# REQUIRED TASK
Output the lines starting at the one containing "You are a GUI" and ending at the one containing "I will coord(1169,70).", including both, and copy them character for character.
[START OF SUPPLIED ENTRIES]
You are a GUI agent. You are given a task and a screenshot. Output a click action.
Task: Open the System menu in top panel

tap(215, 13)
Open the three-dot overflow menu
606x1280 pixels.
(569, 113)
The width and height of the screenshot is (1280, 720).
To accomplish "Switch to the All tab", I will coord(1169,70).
[END OF SUPPLIED ENTRIES]
[START OF SUPPLIED ENTRIES]
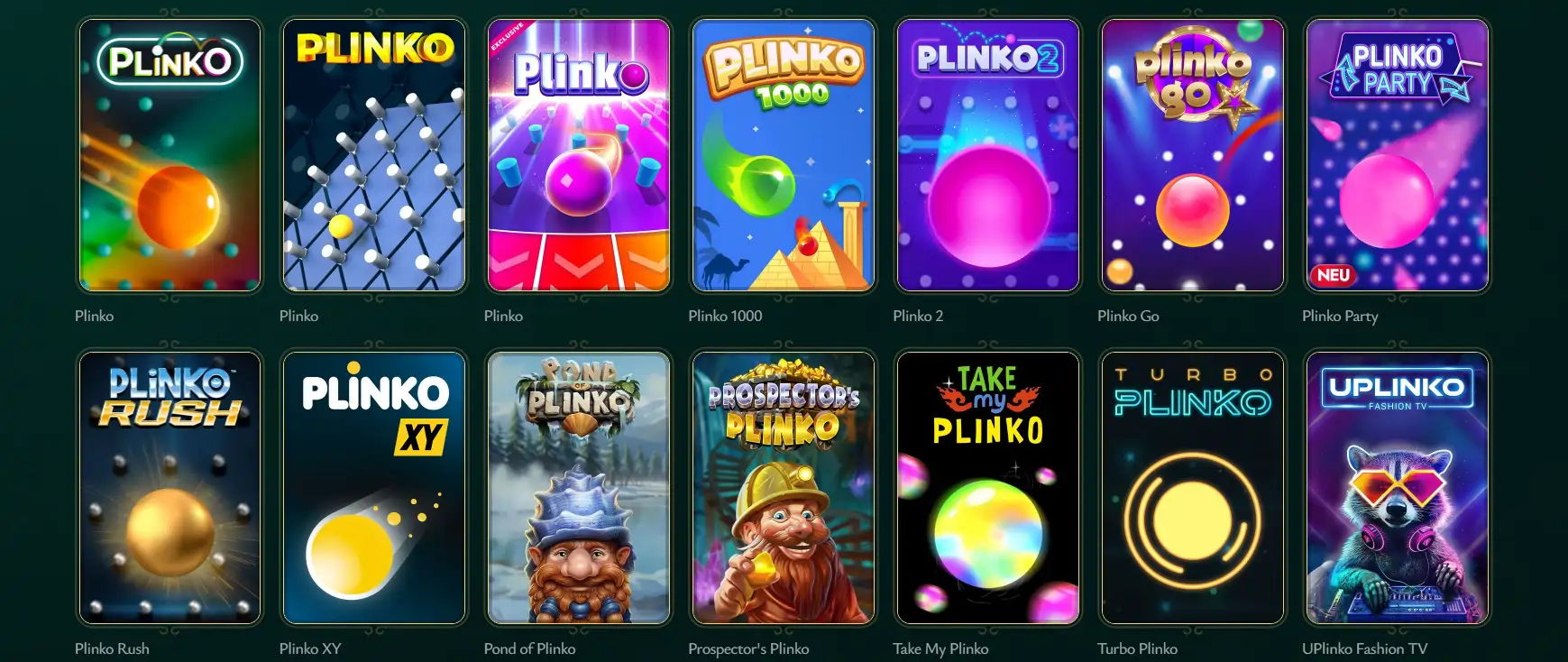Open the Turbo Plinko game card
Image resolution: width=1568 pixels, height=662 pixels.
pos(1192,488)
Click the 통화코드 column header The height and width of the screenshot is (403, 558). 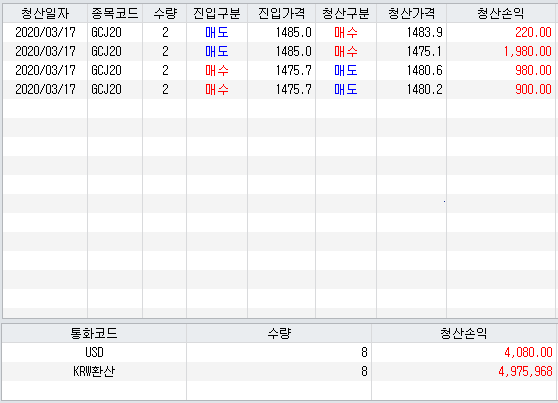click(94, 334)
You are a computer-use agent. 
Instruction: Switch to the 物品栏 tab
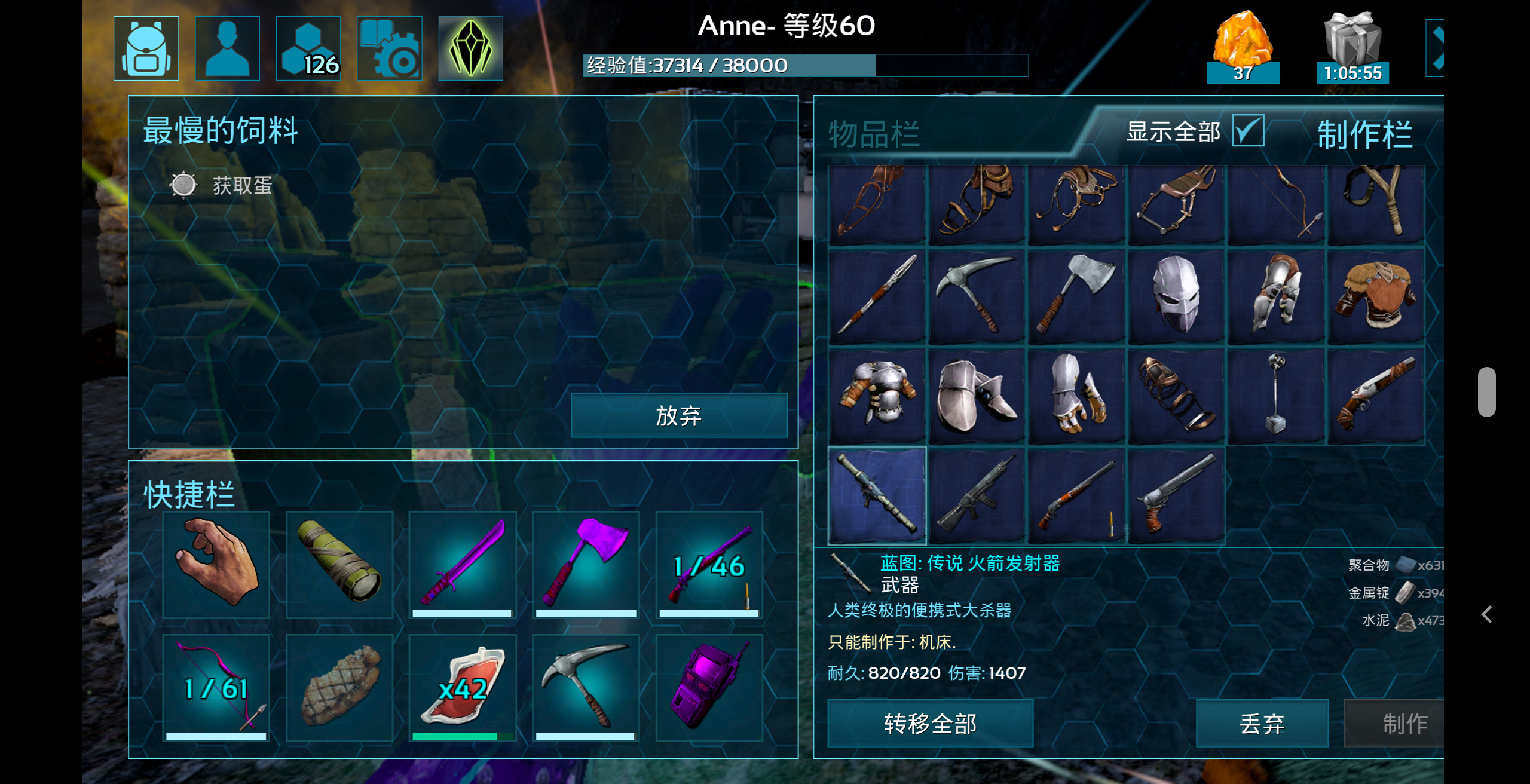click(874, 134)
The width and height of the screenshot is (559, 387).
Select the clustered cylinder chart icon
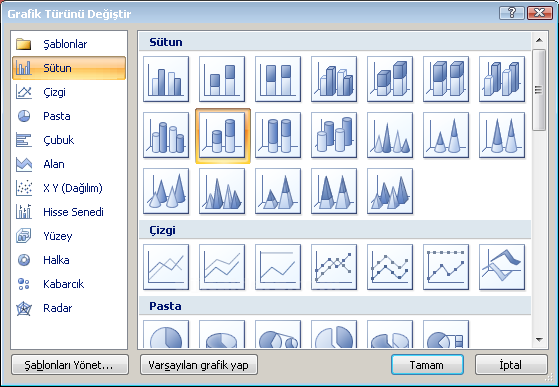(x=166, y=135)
[END OF SUPPLIED ENTRIES]
# FINAL RESULT
You are a GUI agent. You are given a task and a screenshot. Output a click action.
Task: Open the System menu in top panel

tap(215, 13)
Open the three-dot overflow menu
606x1280 pixels.
(569, 113)
The width and height of the screenshot is (1280, 720).
To accomplish "Switch to the All tab", I will coord(1169,70).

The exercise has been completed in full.